--- INPUT DATA ---

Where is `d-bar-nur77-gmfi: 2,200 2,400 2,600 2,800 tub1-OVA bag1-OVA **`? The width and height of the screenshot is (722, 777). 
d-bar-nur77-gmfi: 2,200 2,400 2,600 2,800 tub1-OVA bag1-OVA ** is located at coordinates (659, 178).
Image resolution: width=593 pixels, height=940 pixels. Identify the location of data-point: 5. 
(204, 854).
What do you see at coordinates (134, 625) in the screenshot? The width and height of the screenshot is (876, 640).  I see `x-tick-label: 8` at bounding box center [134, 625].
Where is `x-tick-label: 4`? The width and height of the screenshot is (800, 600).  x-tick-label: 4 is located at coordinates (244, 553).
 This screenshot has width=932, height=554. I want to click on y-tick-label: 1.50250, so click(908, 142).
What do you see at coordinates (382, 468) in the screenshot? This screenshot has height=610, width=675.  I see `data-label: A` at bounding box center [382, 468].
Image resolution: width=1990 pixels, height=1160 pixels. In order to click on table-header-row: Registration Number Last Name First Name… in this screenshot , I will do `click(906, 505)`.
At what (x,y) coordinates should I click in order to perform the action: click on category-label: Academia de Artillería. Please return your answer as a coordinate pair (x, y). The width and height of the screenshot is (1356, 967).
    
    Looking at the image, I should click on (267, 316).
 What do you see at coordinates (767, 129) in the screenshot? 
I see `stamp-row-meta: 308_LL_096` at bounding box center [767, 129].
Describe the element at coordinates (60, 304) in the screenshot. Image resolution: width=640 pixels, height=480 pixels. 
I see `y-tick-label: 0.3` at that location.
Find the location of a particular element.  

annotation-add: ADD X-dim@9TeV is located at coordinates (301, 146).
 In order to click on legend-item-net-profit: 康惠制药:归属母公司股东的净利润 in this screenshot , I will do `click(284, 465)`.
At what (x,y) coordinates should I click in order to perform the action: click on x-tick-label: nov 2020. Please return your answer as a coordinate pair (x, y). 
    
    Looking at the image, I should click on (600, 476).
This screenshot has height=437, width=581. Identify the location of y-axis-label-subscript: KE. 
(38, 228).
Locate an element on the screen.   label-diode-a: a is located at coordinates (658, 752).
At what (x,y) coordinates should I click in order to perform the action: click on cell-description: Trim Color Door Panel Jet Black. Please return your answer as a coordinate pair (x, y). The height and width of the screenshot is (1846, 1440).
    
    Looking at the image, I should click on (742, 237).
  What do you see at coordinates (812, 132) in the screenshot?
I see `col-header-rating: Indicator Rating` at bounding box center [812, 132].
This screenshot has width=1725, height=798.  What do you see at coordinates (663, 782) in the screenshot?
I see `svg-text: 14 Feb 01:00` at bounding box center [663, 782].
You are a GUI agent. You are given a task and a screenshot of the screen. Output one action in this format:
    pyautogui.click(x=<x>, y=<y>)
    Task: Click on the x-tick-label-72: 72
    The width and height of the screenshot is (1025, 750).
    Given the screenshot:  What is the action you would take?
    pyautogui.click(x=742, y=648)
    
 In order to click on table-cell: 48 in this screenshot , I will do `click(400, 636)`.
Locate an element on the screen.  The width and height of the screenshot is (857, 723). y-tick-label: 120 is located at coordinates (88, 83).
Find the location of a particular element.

---

§ **TASK DIRECTIONS**: Reproduce all the records above, switching "Image resolution" to "Screen resolution" wherever it occurs and leaving everything else unchanged.

§ **REPLY TO THE EXERCISE**:
Where is `d-bar-nur77-gmfi: 2,200 2,400 2,600 2,800 tub1-OVA bag1-OVA **`? The width and height of the screenshot is (722, 777). 
d-bar-nur77-gmfi: 2,200 2,400 2,600 2,800 tub1-OVA bag1-OVA ** is located at coordinates (659, 178).
Screen resolution: width=593 pixels, height=940 pixels. Identify the location of data-point: 5. 
(204, 854).
What do you see at coordinates (134, 625) in the screenshot? The width and height of the screenshot is (876, 640).  I see `x-tick-label: 8` at bounding box center [134, 625].
Where is `x-tick-label: 4`? The width and height of the screenshot is (800, 600).  x-tick-label: 4 is located at coordinates (244, 553).
 This screenshot has width=932, height=554. I want to click on y-tick-label: 1.50250, so click(908, 142).
What do you see at coordinates (382, 468) in the screenshot? This screenshot has height=610, width=675.  I see `data-label: A` at bounding box center [382, 468].
Screen resolution: width=1990 pixels, height=1160 pixels. In order to click on table-header-row: Registration Number Last Name First Name… in this screenshot , I will do `click(906, 505)`.
At what (x,y) coordinates should I click in order to perform the action: click on category-label: Academia de Artillería. Please return your answer as a coordinate pair (x, y). The width and height of the screenshot is (1356, 967).
    
    Looking at the image, I should click on (267, 316).
 What do you see at coordinates (767, 129) in the screenshot? 
I see `stamp-row-meta: 308_LL_096` at bounding box center [767, 129].
Describe the element at coordinates (60, 304) in the screenshot. Screen resolution: width=640 pixels, height=480 pixels. 
I see `y-tick-label: 0.3` at that location.
Find the location of a particular element.  

annotation-add: ADD X-dim@9TeV is located at coordinates (301, 146).
 In order to click on legend-item-net-profit: 康惠制药:归属母公司股东的净利润 in this screenshot , I will do `click(284, 465)`.
At what (x,y) coordinates should I click in order to perform the action: click on x-tick-label: nov 2020. Please return your answer as a coordinate pair (x, y). 
    
    Looking at the image, I should click on (600, 476).
This screenshot has height=437, width=581. Identify the location of y-axis-label-subscript: KE. 
(38, 228).
Locate an element on the screen.   label-diode-a: a is located at coordinates (658, 752).
At what (x,y) coordinates should I click in order to perform the action: click on cell-description: Trim Color Door Panel Jet Black. Please return your answer as a coordinate pair (x, y). The height and width of the screenshot is (1846, 1440).
    
    Looking at the image, I should click on (742, 237).
  What do you see at coordinates (812, 132) in the screenshot?
I see `col-header-rating: Indicator Rating` at bounding box center [812, 132].
This screenshot has width=1725, height=798.  What do you see at coordinates (663, 782) in the screenshot?
I see `svg-text: 14 Feb 01:00` at bounding box center [663, 782].
You are a GUI agent. You are given a task and a screenshot of the screen. Output one action in this format:
    pyautogui.click(x=<x>, y=<y>)
    Task: Click on the x-tick-label-72: 72
    The width and height of the screenshot is (1025, 750).
    Given the screenshot:  What is the action you would take?
    pyautogui.click(x=742, y=648)
    
 In order to click on table-cell: 48 in this screenshot , I will do `click(400, 636)`.
Locate an element on the screen.  The width and height of the screenshot is (857, 723). y-tick-label: 120 is located at coordinates (88, 83).
Find the location of a particular element.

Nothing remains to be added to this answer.